# Want to build a boat from scratch- a layout boat



## HPXFLY (Aug 27, 2015)

Not sure if this is the right spot for this or not. I live in Florida on the east coast and duck hunt alot. Over the years my hunting style has changed and become more geared toward my dog, I hunt stuff that is safer for him (low alligator risk) even tho it may not be the best choice for that day. 

The IRL is a prime spot for me to do this and pick up some divers, mottles, mergs ect.. I have always done so in inpoundments or other areas that are walkable, wadable ect. But I want to start setting some big open water spreads and would liek to do so out of an Erie style or pumpkin seed style layout boat. Problem is no one builds one around here or within a 12-16 hour drive honestly. So I want to build one, typical. 

I see alot of guys on here building conchfishs or what ever in a strip style of what im assuming is foam core and glassing over it to produce a light weight hull 

Maybe some of you guys can school me a bit on if I can basically build something from scratch in this method. 

I know I can build one out of plywood and glass over ect, and have plans that show how to do so. Problem is finished the thing will weigh 150 pounds, not exactly easy to deploy to and from my skiff, so id like to core it and build that way. 

















these are examples


----------



## MatthewAbbott (Feb 25, 2017)

Are you wanting your dog to be on your layout boat with you?


----------



## yobata (Jul 14, 2015)

Since these layout boats are not powered, you can basically use any foam you want, including the blue closed cell foam sheets they sell at lowes. Epoxy and a layer or two of 6oz cloth will be fine


----------



## HPXFLY (Aug 27, 2015)

MatthewAbbott said:


> Are you wanting your dog to be on your layout boat with you?


Yes I would make a spot for him behind where I would lay. He’s small in hunting season around 55lbs.


----------



## HPXFLY (Aug 27, 2015)

I


yobata said:


> Since these layout boats are not powered, you can basically use any foam you want, including the blue closed cell foam sheets they sell at lowes. Epoxy and a layer or two of 6oz cloth will be fine


Is that blue foam flexible ? Can I make some contours with it ? Hot glue to hold together or something before I glass ?


----------



## MatthewAbbott (Feb 25, 2017)

HPXFLY said:


> Yes I would make a spot for him behind where I would lay. He’s small in hunting season around 55lbs.

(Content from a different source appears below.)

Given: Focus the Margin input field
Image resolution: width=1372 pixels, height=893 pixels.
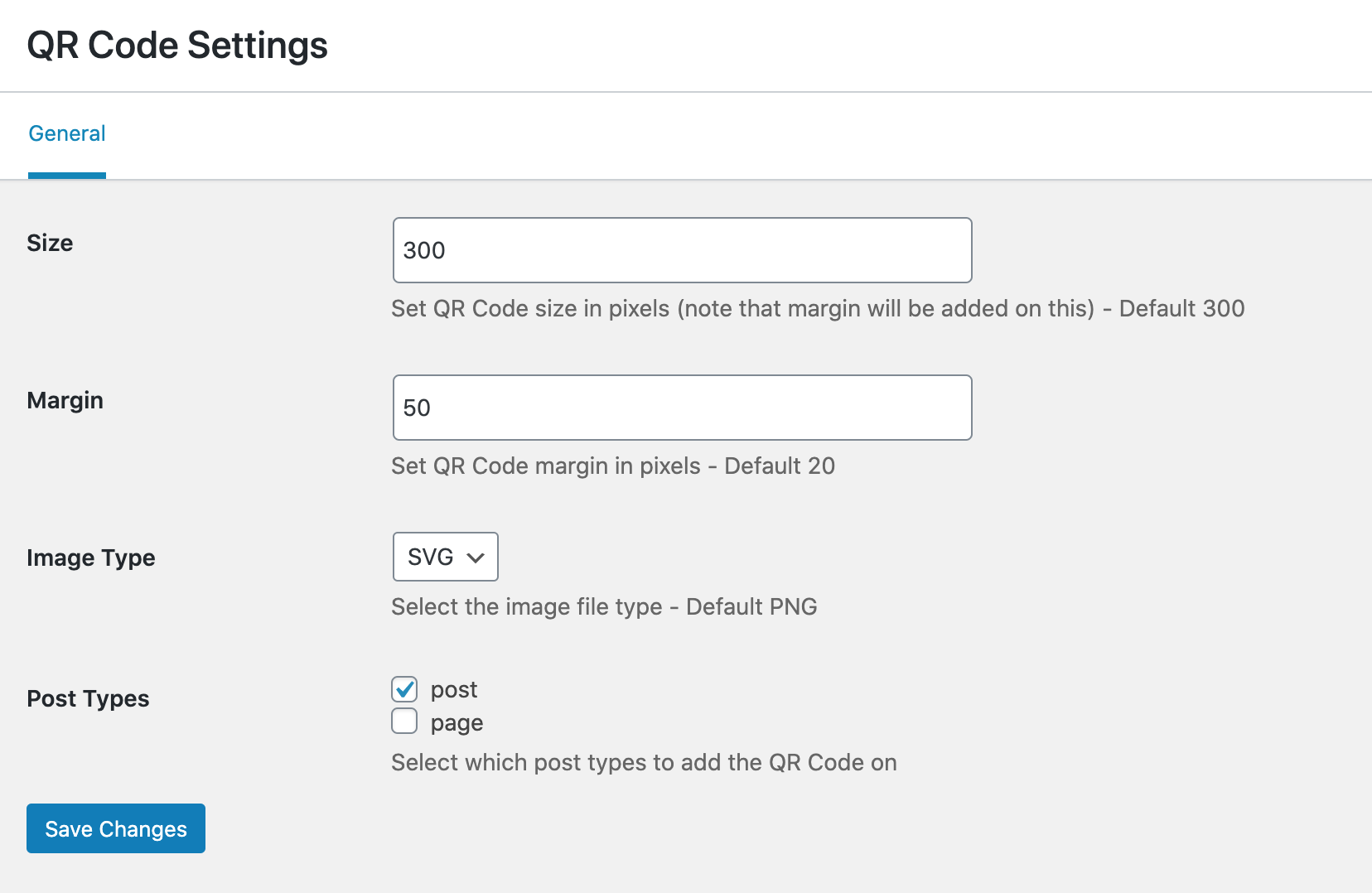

Have you looked into a 4rivers style layout? 

Might be a little easier build, if you want to go that route, over the roundish layouts. Plus more cockpit space for your dog.


----------



## HPXFLY (Aug 27, 2015)

MatthewAbbott said:


> Have you looked into a 4rivers style layout?
> 
> Might be a little easier build, if you want to go that route, over the roundish layouts. Plus more cockpit space for your dog.


Yes I own 4 other layout boats two with mud motors and two without.

Looking specifically to build an Erie style open water boat.


----------



## MatthewAbbott (Feb 25, 2017)

10-4 buddy. I’ll shut up and roll on then. Lol


----------



## HPXFLY (Aug 27, 2015)

MatthewAbbott said:


> 10-4 buddy. I’ll shut up and roll on then. Lol


No worries man, I got a good problem... to many boats and room for more lol


----------



## DuckNut (Apr 3, 2009)

I have built one just like the one on the left. It is hanging in my shed.

I built it out of marine ply. The bottom is made from 3/8 and the top is 1/4. Mine is 78 lbs and you don't deploy it. When at the ramp I carry it and put it in the water. Launch the boat and attach the tow rope. The boat rides right at the v from the boat and stays right in the track. Because you are anchored to the bottom of the river you need a second person in the boat to go get the ducks. The ones in your pics are towed.

The first step is to build the box with the sled ramp. Then the flat bottom and attach them.

Then you make some supports to attach the top. There needs to be a 1" riser around the perimeter or the top won't fit right.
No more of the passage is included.